Wie beim Schulgesetz wollen Sie in Zukunft auch beim Kindertagesstättengesetz den Geldbeutel der Eltern und die Himmelsrichtung, wo die Kinder groß werden, zur entscheidenden Grundlage machen. In diesem Konsenspapier steht nichts von Chancengleichheit. Es hat mit Chancengleichheit nichts mehr zu tun, wenn es auf Elternbeiträgen fußt.

(Beifall von der SPD)

Selbst wenn es bei Pauschalen immer Gewinner und Verlierer gibt – lassen Sie mich das noch sagen –, ist festzuhalten, dass die vorgeschlagenen Pauschalen, wenn sie tatsächlich besondere Lebenslagen abbilden sollen, an vielen Stellen nicht auskömmlich sein werden. Das, was Sie mir gerade für die beispielhaft genannten Städte vorgerechnet haben, glaube ich erst, wenn ich es zu Hause mit meinen örtlichen Rechenkünstlern – so will ich die mal bezeichnen – nachvollzogen habe.

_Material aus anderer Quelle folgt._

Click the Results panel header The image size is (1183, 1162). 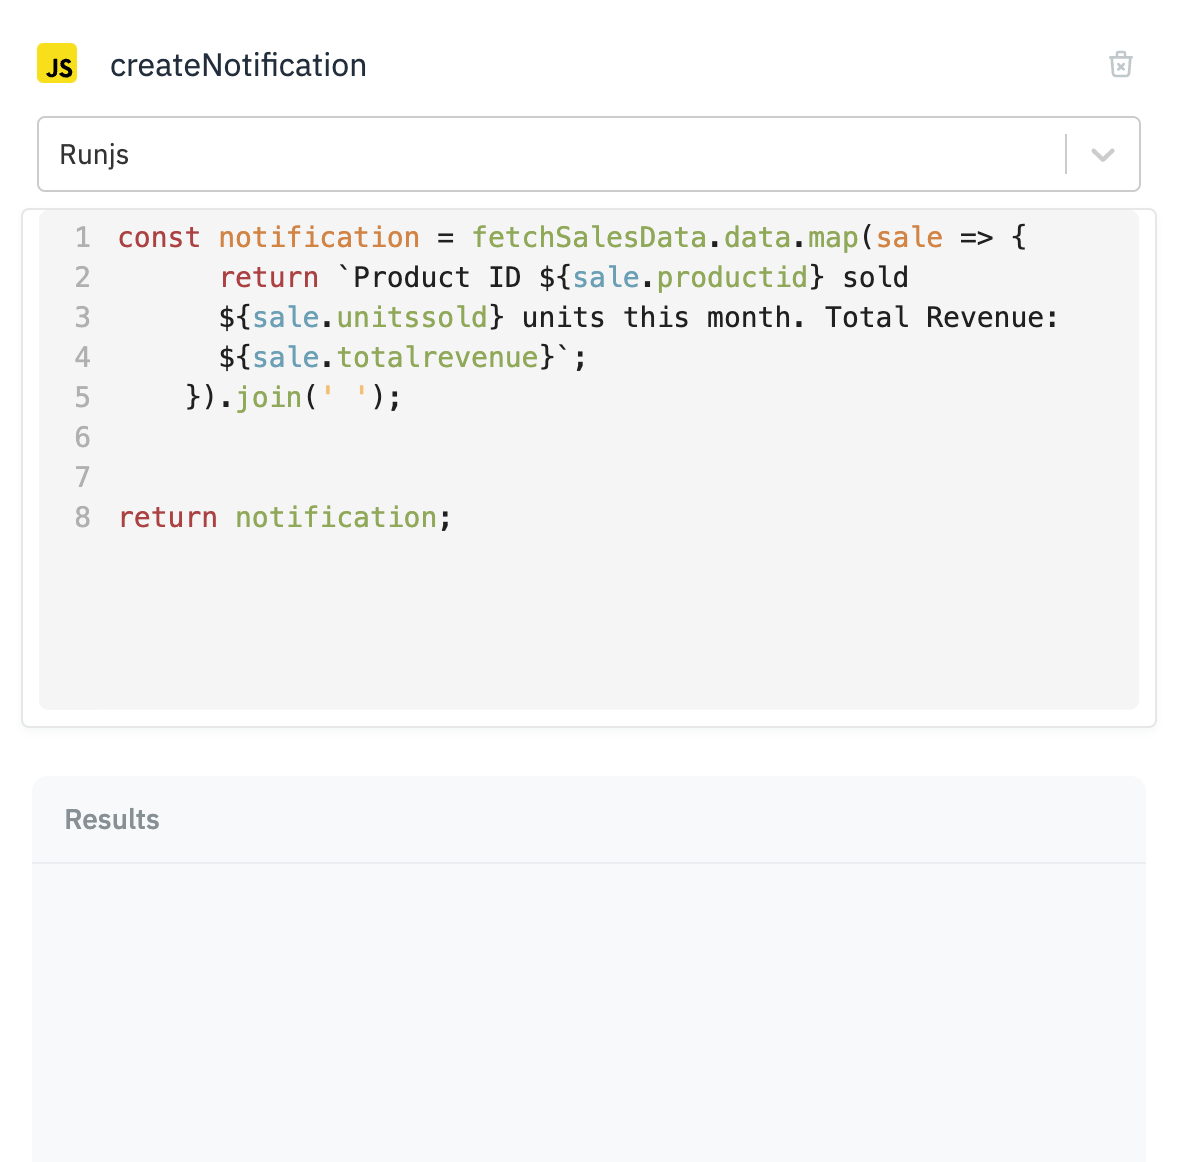pos(112,820)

Sie verankern die Tagespflege im Gesetz. Das ist nicht zu kritisieren, da sich das aus dem TAG ergibt. Aber eines steht auch fest: Ob ein Stundenlohn von 4 €, der am Ende rauskommen wird, die qualitative Betreuung und die qualitativen Betreuungspersonen hergeben wird, wird sich noch zeigen. Insofern wird das eine spannende Diskussion, und es bleibt bei unserer kritischen Haltung.

(Beifall von der SPD)

Sie senken die kirchlichen Trägeranteile auf 12 %. Aber – das ist auch richtig beschrieben worden – das bildet die Realität in den Kommunen in weiten Teilen schon ab. Viele Kommunen übernehmen schon heute die Trägeranteile der Kirchen ganz oder auf jeden Fall zu zwei Dritteln. Dabei verschweigen Sie jedoch, dass diese Absenkung des Trägeranteils schon den größten Teil Ihrer Haushaltserhöhung von 140 Millionen €, die Sie schildern und für die Sie sich feiern lassen, auffrisst, nämlich 85 Millionen €. Dann sind wir bei der wirklichen Erhöhung, die dieses Gesetz bringen soll, weil Sie mit den kirchlichen Trägeranteilen nichts anderes machen, als das System zu halten.